There's an oldish FAQ here: 

http://forums.seagate.com/t5/Momentus-XT-Momentus-Momentus/Momentus-XT-Frequently-Asked-Questions/m-p/52701

Note question 6

  "Internal tests were conducted using a script that mimics 250GB of
  data written to the drive every day for 5 years, and the Flash in
  Seagate’s unique solution showed no signs of degredation.  If the
  Flash ever fails, the data is never lost because it is mirrored to
  the disk and the drive would continue to operate as a traditional
  7200RPM drive with 32MB of DRAM cache."


> 
> > My final question would be :
> > 
> > Seeing as the HDD only has a SATA connector, this would mean that
> > the SSD part already has a memory control device that regulates
> > access to that sector, whether it is a plain read-cache or not.
> > This would imply that FreeBSD could communicate with the HDD
> > normally, through the SATA connector, just like any regular HDD.
> 
> indeed.
> 
> Such a drive is a good idea, but complete lack of documentation (how
> it operate) is not.
> 
> You have to guess how this SSD-cache works because it is not
> documented.

Well, it is intended to be completely transparent.

> 
> the other thing is erasing data.
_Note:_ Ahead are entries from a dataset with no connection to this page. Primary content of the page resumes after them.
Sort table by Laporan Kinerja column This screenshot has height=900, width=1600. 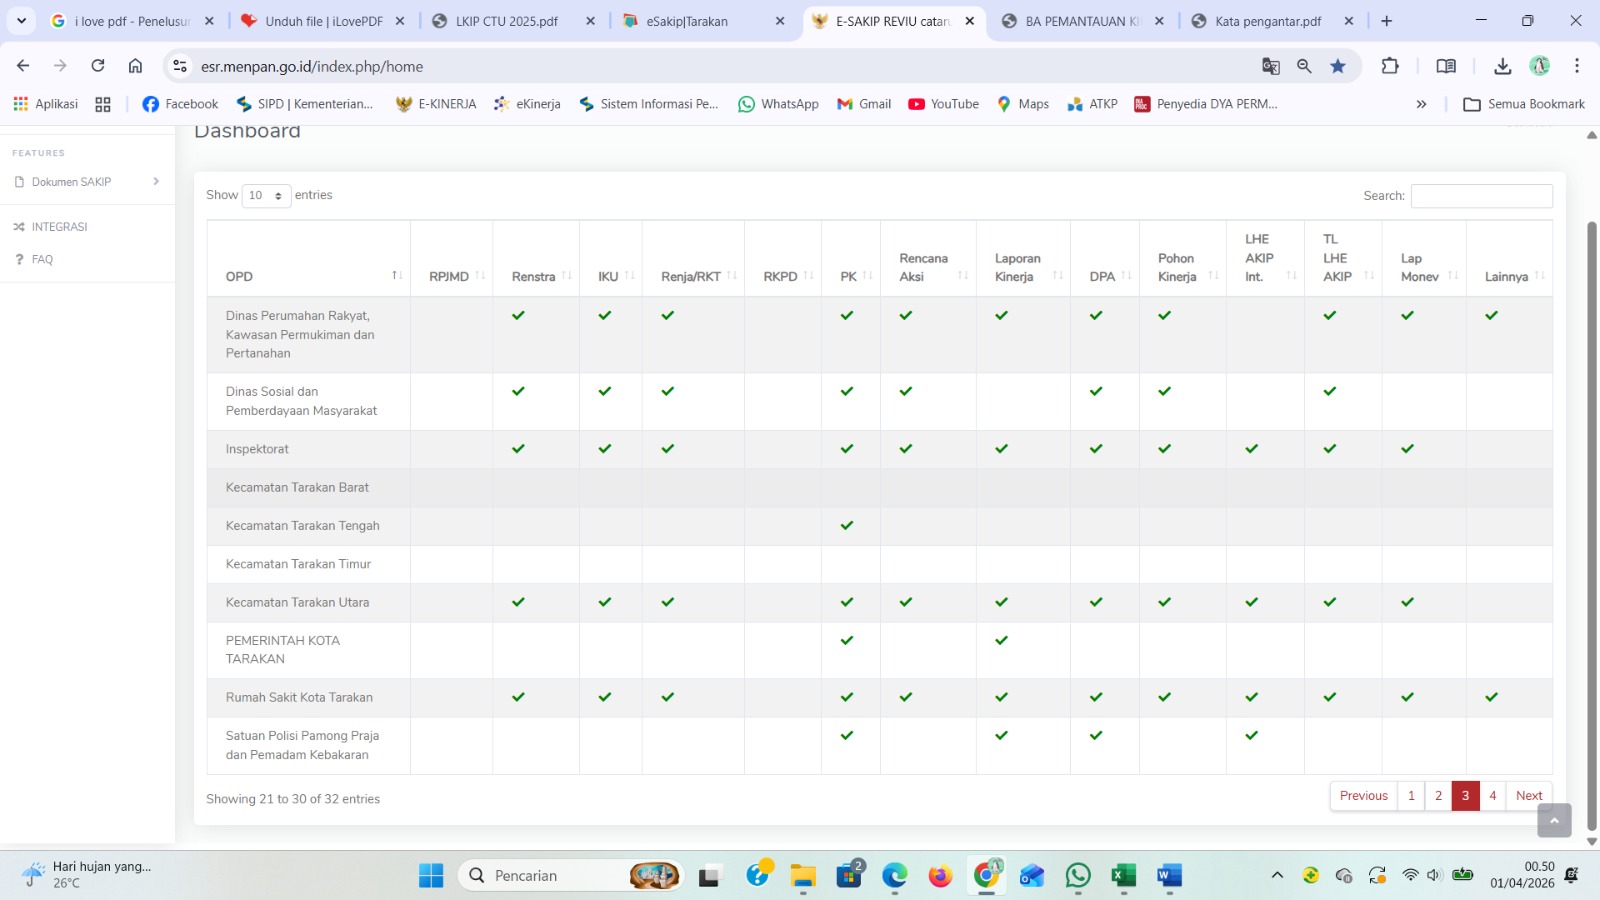[x=1022, y=268]
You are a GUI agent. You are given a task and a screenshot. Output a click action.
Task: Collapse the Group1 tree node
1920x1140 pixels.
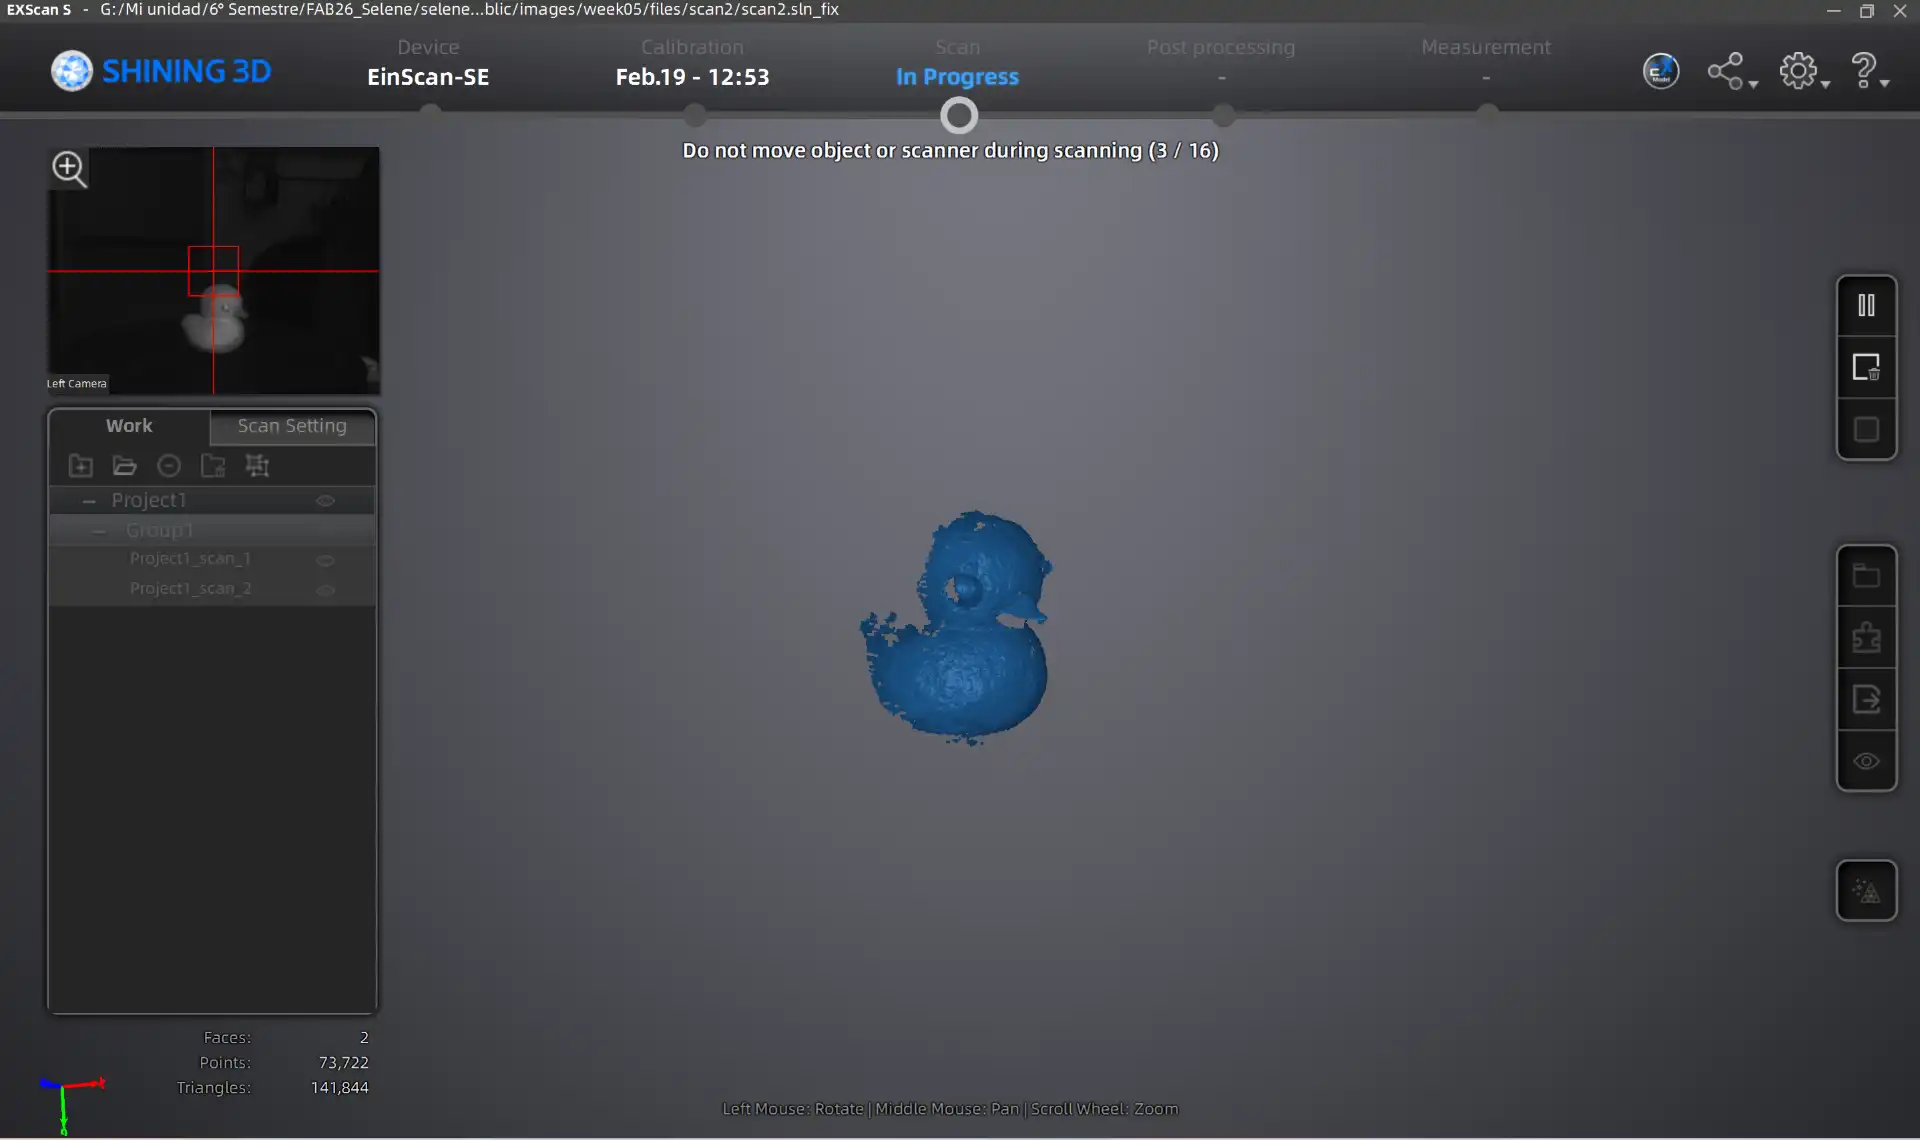pyautogui.click(x=99, y=530)
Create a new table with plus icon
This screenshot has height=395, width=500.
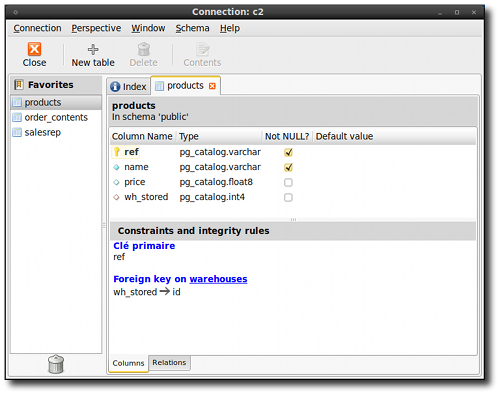[93, 49]
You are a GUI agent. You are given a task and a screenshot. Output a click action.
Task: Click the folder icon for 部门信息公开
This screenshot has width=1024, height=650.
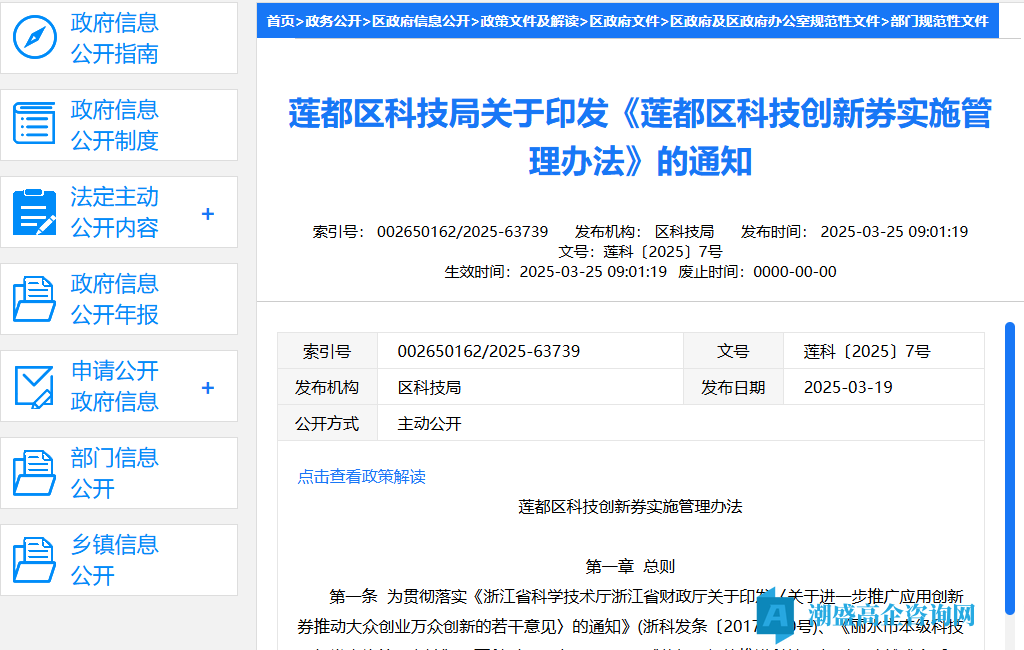coord(34,473)
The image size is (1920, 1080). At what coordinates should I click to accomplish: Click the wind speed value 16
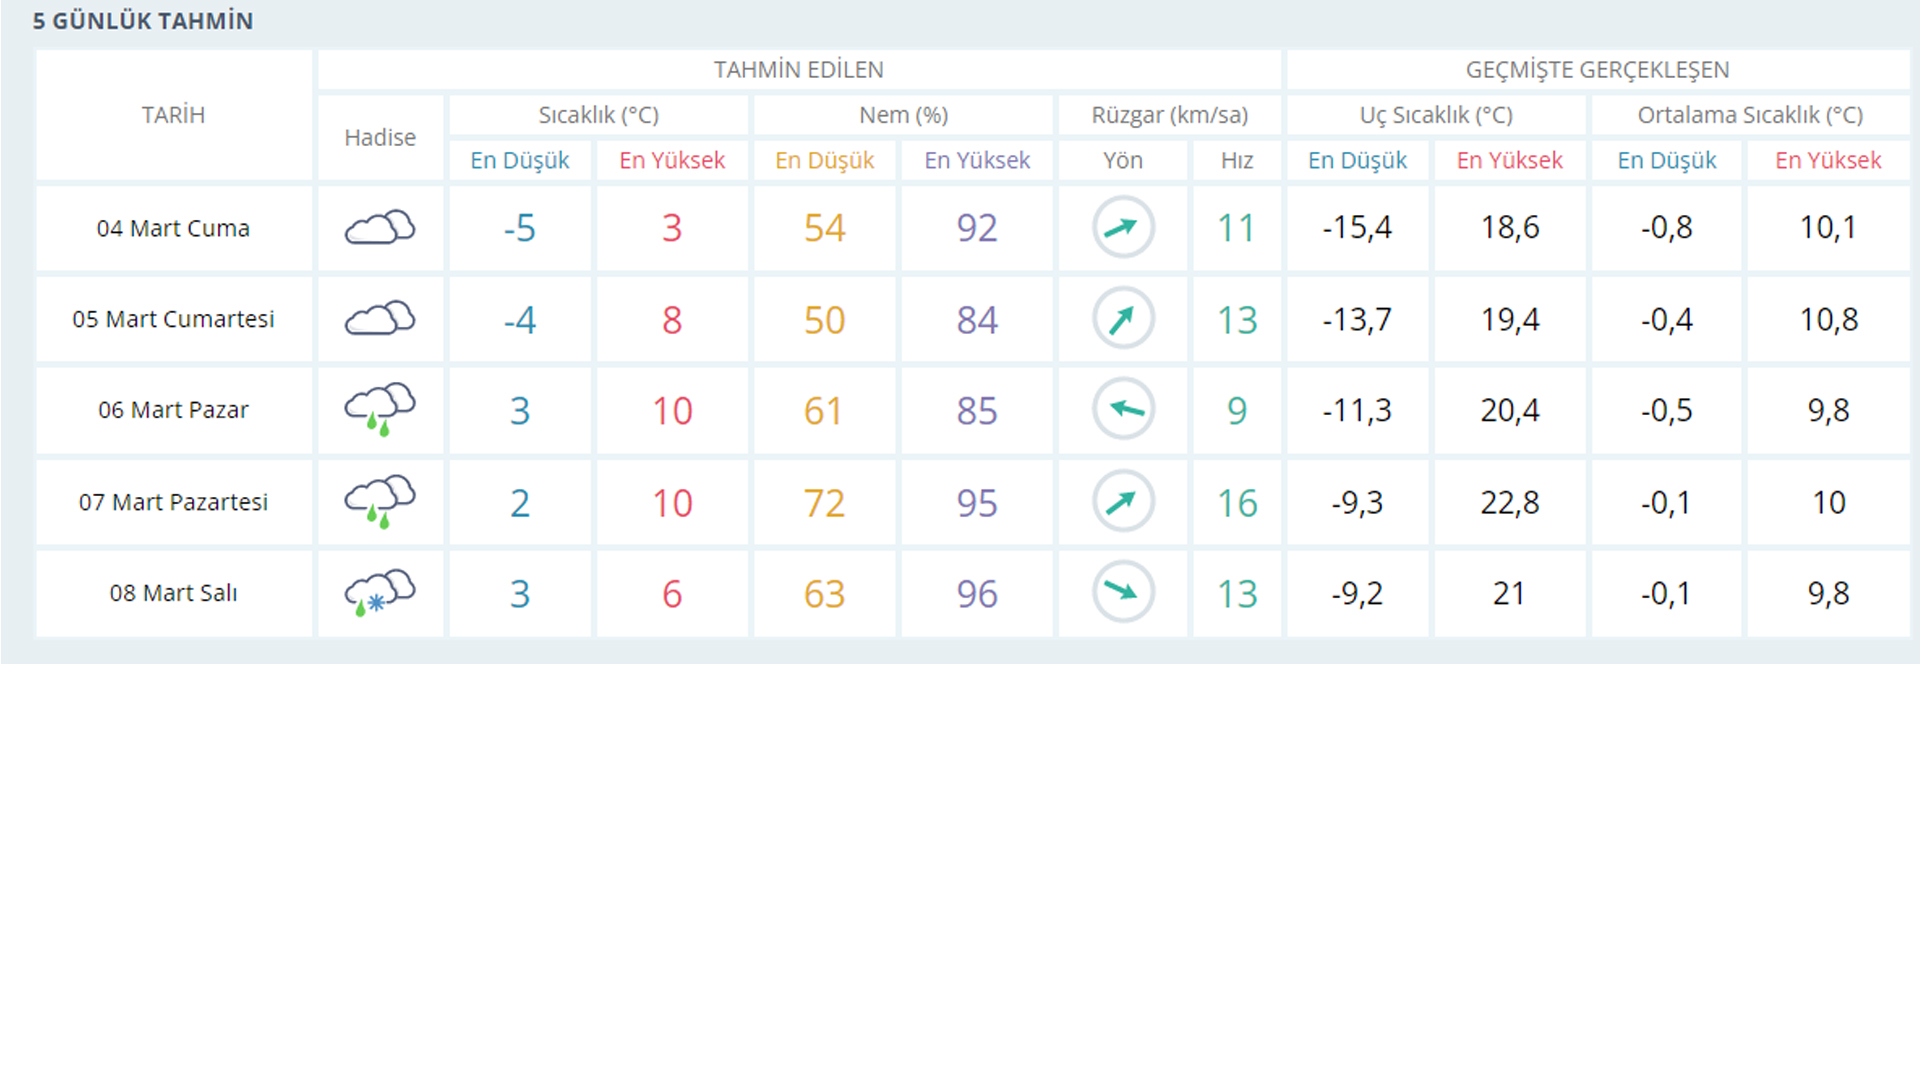(x=1236, y=503)
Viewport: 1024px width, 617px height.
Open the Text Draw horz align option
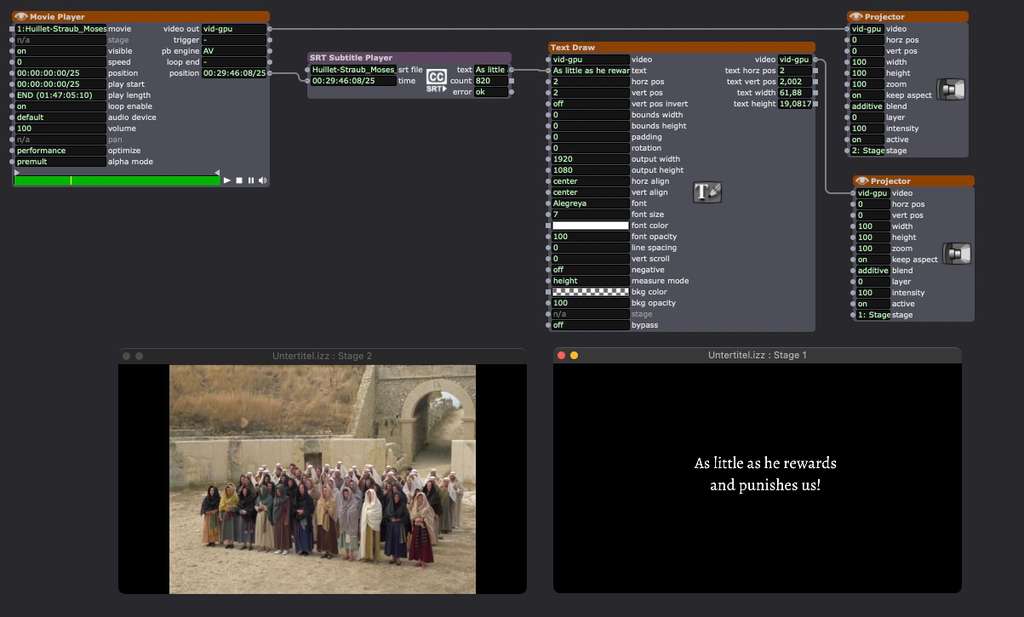[590, 182]
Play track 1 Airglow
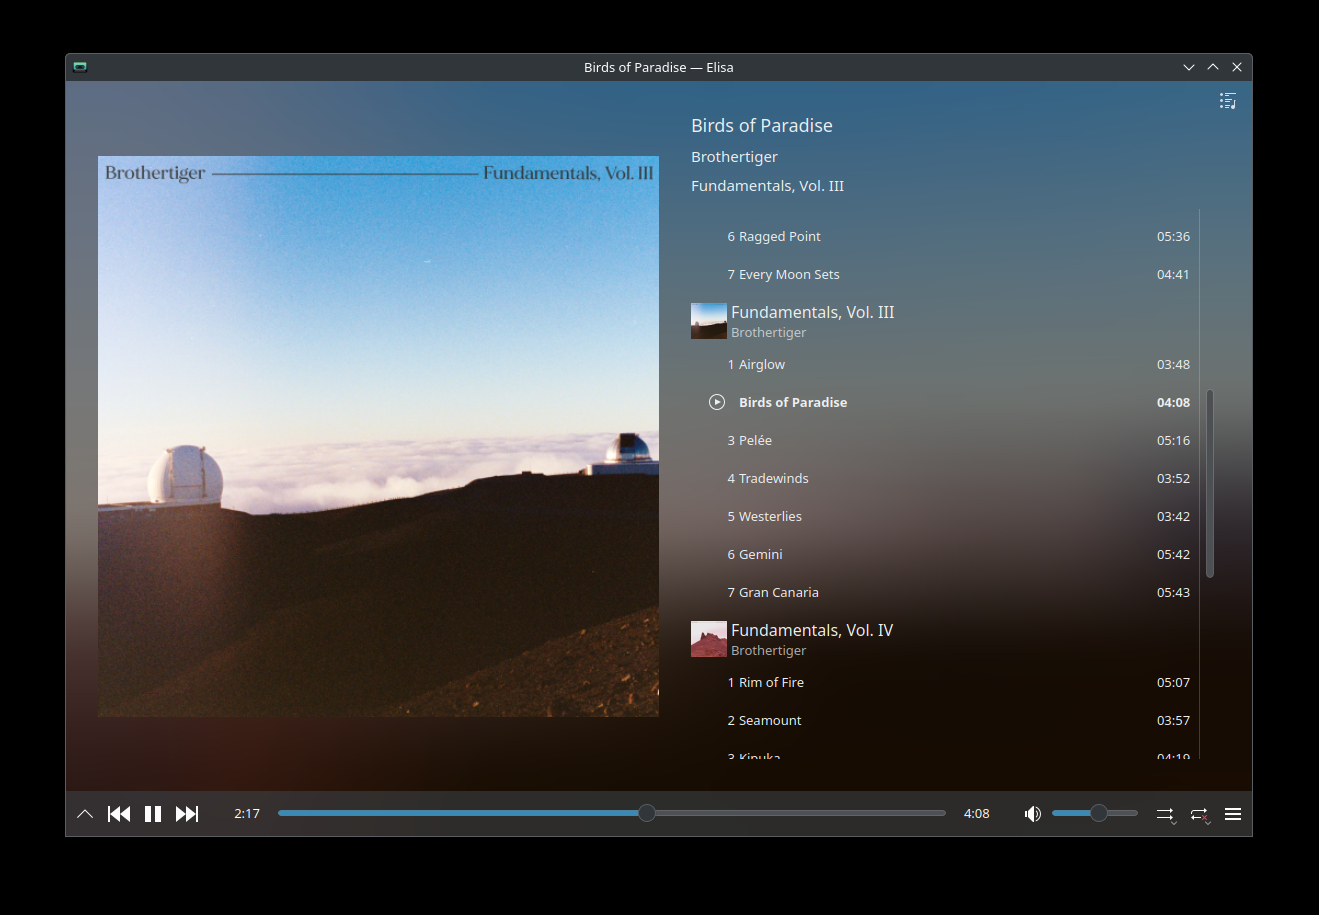The height and width of the screenshot is (915, 1319). point(762,365)
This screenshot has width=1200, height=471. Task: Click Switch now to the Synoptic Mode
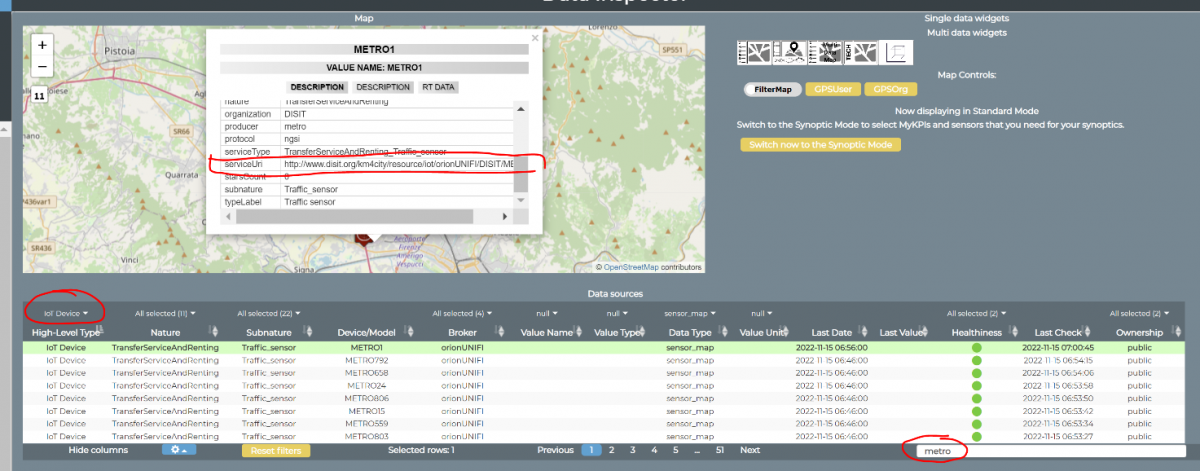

You want to sell that drive and
> clear your data by
> 
> dd if=/dev/zero of=/dev/disk bs=1m
> 
> but does it clear SSD cache?

That isn't guaranteed to clear any modern disk since they started using
spare sectors

> i don't think so. Someone sophisticated 
> enough would perform raw read of cache chips and get cached data,
> which can actually be the most important part 

If you're that paranoid use geli, or don't sell.